Costliest Atlantic Hurricanes
Damage (Billions $)
"I Worked Through Hurricane Charley and All I Got Was This Lousy T-Shirt"
"I Survived Hurricane Charley" was the print on the back of the brown t-shirt along with the logos from all of our sponsors and radio stations. Family and friends found the gesture a bit morbid given the amount of damage, deaths and how many people's homes were destroyed, but it felt like a form of survival. I still have that shirt and I intend on keeping it. If anything, it serves as a reminder of my news "roots" along with the incredible and talented group of people I had the honor of sharing this unprecedented experience with. I have since left my position at WINK-TV and now live of the East Coast of Florida, but I continue to keep in contact with many friends that worked (or still work) there.
TV news is a unique monster, especially when extended coverage kicks in. Love it or hate it, local media is truly your best form of defense when it comes to the moments leading up to and during Hurricanes.
(I realize that sounded like a commercial...I think it may have actually been at one point?)
An Everyday Charley Reminder...
Each year on August 13, I see my fellow Winkster's Facebook pages filled with reminders of what happened on Friday the 13th, 2004. I myself have a very happy reminder about that day - my dog Bowie.
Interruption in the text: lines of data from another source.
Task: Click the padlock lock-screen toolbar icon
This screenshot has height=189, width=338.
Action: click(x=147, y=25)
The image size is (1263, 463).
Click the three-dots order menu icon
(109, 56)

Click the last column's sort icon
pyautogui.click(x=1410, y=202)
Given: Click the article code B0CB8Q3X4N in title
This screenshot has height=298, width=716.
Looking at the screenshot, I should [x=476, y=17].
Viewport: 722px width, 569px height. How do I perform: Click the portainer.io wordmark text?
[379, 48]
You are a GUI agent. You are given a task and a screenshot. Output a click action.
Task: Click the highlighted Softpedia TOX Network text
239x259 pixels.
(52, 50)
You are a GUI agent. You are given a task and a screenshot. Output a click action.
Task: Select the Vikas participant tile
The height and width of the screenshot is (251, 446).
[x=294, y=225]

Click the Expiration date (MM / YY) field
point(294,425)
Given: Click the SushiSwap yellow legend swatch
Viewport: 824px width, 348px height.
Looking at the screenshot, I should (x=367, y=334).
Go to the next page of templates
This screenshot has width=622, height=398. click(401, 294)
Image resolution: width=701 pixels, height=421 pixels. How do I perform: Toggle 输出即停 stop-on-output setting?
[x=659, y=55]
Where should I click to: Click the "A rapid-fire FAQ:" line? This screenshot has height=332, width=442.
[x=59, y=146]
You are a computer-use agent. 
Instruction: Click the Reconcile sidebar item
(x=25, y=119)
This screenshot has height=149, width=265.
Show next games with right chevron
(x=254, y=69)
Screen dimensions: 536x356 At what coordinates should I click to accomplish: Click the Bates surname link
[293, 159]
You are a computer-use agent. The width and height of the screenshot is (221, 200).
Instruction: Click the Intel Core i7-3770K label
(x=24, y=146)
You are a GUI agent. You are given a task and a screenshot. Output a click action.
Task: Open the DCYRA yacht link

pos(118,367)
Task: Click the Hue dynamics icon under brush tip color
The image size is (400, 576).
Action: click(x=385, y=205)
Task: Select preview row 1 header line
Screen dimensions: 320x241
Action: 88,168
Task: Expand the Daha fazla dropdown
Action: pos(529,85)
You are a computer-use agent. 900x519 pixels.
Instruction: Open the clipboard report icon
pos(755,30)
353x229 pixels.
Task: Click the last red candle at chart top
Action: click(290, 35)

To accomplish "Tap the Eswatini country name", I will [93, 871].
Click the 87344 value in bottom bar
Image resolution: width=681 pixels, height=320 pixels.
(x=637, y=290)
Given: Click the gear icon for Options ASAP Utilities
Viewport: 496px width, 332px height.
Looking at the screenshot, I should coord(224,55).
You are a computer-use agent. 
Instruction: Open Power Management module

He, along with his box of brothers and sisters, were among the hundreds of animals misplaced during Hurricane Charley. I adopted him just weeks following the hurricane after seeing the desperate plea from the Humane Society during a segment on WINK News mornings.
Being so young at adoption and unsure of exactly how old he was, I simply use August 13 as Bowie's birthday. He serves as a perfect reminder how something so wonderful (and chubby) can rise from a time that seemed so dark.